• _Problem to work on_
Below are records; report the number of lines in them that include the word "computer", with no other text.

[Data entries]
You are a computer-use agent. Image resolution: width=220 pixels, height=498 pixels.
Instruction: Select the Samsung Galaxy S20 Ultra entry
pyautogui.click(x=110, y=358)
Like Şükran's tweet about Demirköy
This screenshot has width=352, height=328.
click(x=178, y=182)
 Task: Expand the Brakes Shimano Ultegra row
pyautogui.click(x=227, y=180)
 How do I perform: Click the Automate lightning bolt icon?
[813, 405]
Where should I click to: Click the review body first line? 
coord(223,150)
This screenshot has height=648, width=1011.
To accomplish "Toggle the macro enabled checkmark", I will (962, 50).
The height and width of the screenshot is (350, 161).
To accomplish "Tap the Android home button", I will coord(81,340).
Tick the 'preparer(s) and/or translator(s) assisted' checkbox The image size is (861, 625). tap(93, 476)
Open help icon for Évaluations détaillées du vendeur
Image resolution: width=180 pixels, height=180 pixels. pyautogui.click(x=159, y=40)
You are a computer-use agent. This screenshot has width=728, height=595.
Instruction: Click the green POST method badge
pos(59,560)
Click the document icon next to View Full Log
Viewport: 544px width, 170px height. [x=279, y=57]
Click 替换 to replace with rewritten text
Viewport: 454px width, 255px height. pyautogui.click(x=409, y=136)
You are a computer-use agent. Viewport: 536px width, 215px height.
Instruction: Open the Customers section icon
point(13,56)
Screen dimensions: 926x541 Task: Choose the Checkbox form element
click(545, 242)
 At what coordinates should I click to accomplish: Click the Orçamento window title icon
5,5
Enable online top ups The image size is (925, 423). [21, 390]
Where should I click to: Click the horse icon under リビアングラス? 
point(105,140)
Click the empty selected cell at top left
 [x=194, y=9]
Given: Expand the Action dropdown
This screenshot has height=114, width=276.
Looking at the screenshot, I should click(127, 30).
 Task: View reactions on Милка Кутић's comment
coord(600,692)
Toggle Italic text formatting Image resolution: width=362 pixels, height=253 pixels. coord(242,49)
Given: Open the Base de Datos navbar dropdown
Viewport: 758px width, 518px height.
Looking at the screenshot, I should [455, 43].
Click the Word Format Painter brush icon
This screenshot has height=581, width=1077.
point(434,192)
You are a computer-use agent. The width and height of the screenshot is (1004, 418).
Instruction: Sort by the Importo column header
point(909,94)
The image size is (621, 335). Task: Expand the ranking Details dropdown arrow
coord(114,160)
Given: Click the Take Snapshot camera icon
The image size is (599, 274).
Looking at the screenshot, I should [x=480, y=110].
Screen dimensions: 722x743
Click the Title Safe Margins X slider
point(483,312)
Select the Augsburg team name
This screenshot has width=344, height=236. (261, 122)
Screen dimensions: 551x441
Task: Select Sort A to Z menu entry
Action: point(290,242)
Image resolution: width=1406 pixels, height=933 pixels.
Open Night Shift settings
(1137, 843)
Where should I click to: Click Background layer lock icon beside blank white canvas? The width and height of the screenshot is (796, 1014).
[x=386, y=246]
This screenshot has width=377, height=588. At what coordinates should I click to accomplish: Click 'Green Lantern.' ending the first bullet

• _Answer below_
4